[[ PROVIDED DATA open ]]

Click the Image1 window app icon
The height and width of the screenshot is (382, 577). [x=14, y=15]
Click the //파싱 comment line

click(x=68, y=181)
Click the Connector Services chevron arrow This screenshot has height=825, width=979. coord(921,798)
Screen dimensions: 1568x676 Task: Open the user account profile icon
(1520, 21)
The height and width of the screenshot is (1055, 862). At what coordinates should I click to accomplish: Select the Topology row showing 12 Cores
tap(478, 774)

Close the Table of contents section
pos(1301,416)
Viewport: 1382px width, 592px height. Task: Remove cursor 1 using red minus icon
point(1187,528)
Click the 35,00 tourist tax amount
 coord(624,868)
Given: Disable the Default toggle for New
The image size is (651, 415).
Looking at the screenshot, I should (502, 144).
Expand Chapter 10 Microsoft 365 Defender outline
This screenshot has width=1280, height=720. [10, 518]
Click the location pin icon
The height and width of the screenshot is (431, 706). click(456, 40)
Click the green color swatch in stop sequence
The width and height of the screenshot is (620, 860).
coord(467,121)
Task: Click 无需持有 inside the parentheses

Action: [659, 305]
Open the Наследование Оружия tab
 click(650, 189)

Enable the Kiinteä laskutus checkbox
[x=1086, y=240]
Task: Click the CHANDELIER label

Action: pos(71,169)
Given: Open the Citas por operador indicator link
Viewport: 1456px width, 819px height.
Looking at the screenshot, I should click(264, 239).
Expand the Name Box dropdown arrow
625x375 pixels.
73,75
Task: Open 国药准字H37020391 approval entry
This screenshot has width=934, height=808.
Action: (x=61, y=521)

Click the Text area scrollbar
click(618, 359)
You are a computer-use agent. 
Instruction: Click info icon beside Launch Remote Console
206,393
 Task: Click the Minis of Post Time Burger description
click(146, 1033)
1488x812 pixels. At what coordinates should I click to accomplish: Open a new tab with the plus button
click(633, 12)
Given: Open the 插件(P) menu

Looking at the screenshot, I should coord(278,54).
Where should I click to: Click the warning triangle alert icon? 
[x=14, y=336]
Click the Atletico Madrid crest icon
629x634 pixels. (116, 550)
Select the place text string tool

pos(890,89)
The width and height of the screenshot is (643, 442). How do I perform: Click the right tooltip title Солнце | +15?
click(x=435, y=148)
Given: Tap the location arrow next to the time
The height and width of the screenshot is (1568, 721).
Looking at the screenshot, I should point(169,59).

[[ PROVIDED DATA closed ]]

— WHAT NEEDS TO BE DONE —
Your response should consist of the records, printed exactly.

— RESULT FOR THIS TASK —
Click the Image1 window app icon
The height and width of the screenshot is (382, 577). [x=14, y=15]
Click the //파싱 comment line

click(x=68, y=181)
Click the Connector Services chevron arrow This screenshot has height=825, width=979. coord(921,798)
Screen dimensions: 1568x676 Task: Open the user account profile icon
(1520, 21)
The height and width of the screenshot is (1055, 862). At what coordinates should I click to accomplish: Select the Topology row showing 12 Cores
tap(478, 774)

Close the Table of contents section
pos(1301,416)
Viewport: 1382px width, 592px height. Task: Remove cursor 1 using red minus icon
point(1187,528)
Click the 35,00 tourist tax amount
 coord(624,868)
Given: Disable the Default toggle for New
The image size is (651, 415).
Looking at the screenshot, I should (502, 144).
Expand Chapter 10 Microsoft 365 Defender outline
This screenshot has width=1280, height=720. [10, 518]
Click the location pin icon
The height and width of the screenshot is (431, 706). click(456, 40)
Click the green color swatch in stop sequence
The width and height of the screenshot is (620, 860).
coord(467,121)
Task: Click 无需持有 inside the parentheses

Action: [659, 305]
Open the Наследование Оружия tab
 click(650, 189)

Enable the Kiinteä laskutus checkbox
[x=1086, y=240]
Task: Click the CHANDELIER label

Action: pos(71,169)
Given: Open the Citas por operador indicator link
Viewport: 1456px width, 819px height.
Looking at the screenshot, I should click(264, 239).
Expand the Name Box dropdown arrow
625x375 pixels.
73,75
Task: Open 国药准字H37020391 approval entry
This screenshot has width=934, height=808.
Action: (x=61, y=521)

Click the Text area scrollbar
click(618, 359)
You are a computer-use agent. 
Instruction: Click info icon beside Launch Remote Console
206,393
 Task: Click the Minis of Post Time Burger description
click(146, 1033)
1488x812 pixels. At what coordinates should I click to accomplish: Open a new tab with the plus button
click(633, 12)
Given: Open the 插件(P) menu

Looking at the screenshot, I should coord(278,54).
Where should I click to: Click the warning triangle alert icon? 
[x=14, y=336]
Click the Atletico Madrid crest icon
629x634 pixels. (116, 550)
Select the place text string tool

pos(890,89)
The width and height of the screenshot is (643, 442). How do I perform: Click the right tooltip title Солнце | +15?
click(x=435, y=148)
Given: Tap the location arrow next to the time
The height and width of the screenshot is (1568, 721).
Looking at the screenshot, I should point(169,59).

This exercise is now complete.